# [ASSIGNMENT]
Write out every line below with no difference at all.

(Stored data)
···

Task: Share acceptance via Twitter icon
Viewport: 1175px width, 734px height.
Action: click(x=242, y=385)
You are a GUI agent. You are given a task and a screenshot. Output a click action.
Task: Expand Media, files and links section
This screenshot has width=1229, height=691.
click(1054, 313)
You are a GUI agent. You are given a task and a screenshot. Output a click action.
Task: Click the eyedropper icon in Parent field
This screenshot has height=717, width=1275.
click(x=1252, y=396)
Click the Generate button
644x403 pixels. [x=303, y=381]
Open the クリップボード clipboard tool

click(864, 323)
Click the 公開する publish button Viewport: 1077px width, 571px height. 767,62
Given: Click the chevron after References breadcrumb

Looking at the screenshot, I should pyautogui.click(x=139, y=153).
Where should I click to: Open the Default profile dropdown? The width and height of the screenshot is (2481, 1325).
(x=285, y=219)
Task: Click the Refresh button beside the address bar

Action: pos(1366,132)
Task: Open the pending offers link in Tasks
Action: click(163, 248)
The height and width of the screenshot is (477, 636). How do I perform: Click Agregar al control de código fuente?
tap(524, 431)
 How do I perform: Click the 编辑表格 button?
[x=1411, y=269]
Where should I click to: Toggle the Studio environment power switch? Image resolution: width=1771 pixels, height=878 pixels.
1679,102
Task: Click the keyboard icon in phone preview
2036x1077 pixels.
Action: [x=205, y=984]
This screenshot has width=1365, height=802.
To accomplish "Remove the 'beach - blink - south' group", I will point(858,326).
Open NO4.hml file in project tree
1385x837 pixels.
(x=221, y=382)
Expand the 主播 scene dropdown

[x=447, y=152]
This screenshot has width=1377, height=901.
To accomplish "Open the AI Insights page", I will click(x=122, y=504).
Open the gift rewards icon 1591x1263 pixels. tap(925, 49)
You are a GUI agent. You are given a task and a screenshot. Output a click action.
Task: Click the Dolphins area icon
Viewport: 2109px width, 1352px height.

···

# [EXERCISE OUTPUT]
Task: Share acceptance via Twitter icon
Viewport: 1175px width, 734px height.
Action: click(x=242, y=385)
You are a GUI agent. You are given a task and a screenshot. Output a click action.
Task: Expand Media, files and links section
This screenshot has width=1229, height=691.
click(1054, 313)
You are a GUI agent. You are given a task and a screenshot. Output a click action.
Task: Click the eyedropper icon in Parent field
This screenshot has height=717, width=1275.
click(x=1252, y=396)
Click the Generate button
644x403 pixels. [x=303, y=381]
Open the クリップボード clipboard tool

click(864, 323)
Click the 公開する publish button Viewport: 1077px width, 571px height. 767,62
Given: Click the chevron after References breadcrumb

Looking at the screenshot, I should pyautogui.click(x=139, y=153).
Where should I click to: Open the Default profile dropdown? The width and height of the screenshot is (2481, 1325).
(x=285, y=219)
Task: Click the Refresh button beside the address bar

Action: pos(1366,132)
Task: Open the pending offers link in Tasks
Action: click(163, 248)
The height and width of the screenshot is (477, 636). How do I perform: Click Agregar al control de código fuente?
tap(524, 431)
 How do I perform: Click the 编辑表格 button?
[x=1411, y=269]
Where should I click to: Toggle the Studio environment power switch? Image resolution: width=1771 pixels, height=878 pixels.
1679,102
Task: Click the keyboard icon in phone preview
2036x1077 pixels.
Action: [x=205, y=984]
This screenshot has width=1365, height=802.
To accomplish "Remove the 'beach - blink - south' group", I will point(858,326).
Open NO4.hml file in project tree
1385x837 pixels.
(x=221, y=382)
Expand the 主播 scene dropdown

[x=447, y=152]
This screenshot has width=1377, height=901.
To accomplish "Open the AI Insights page", I will click(x=122, y=504).
Open the gift rewards icon 1591x1263 pixels. tap(925, 49)
You are a GUI agent. You are given a task and a screenshot. Output a click action.
Task: Click the Dolphins area icon
Viewport: 2109px width, 1352px height.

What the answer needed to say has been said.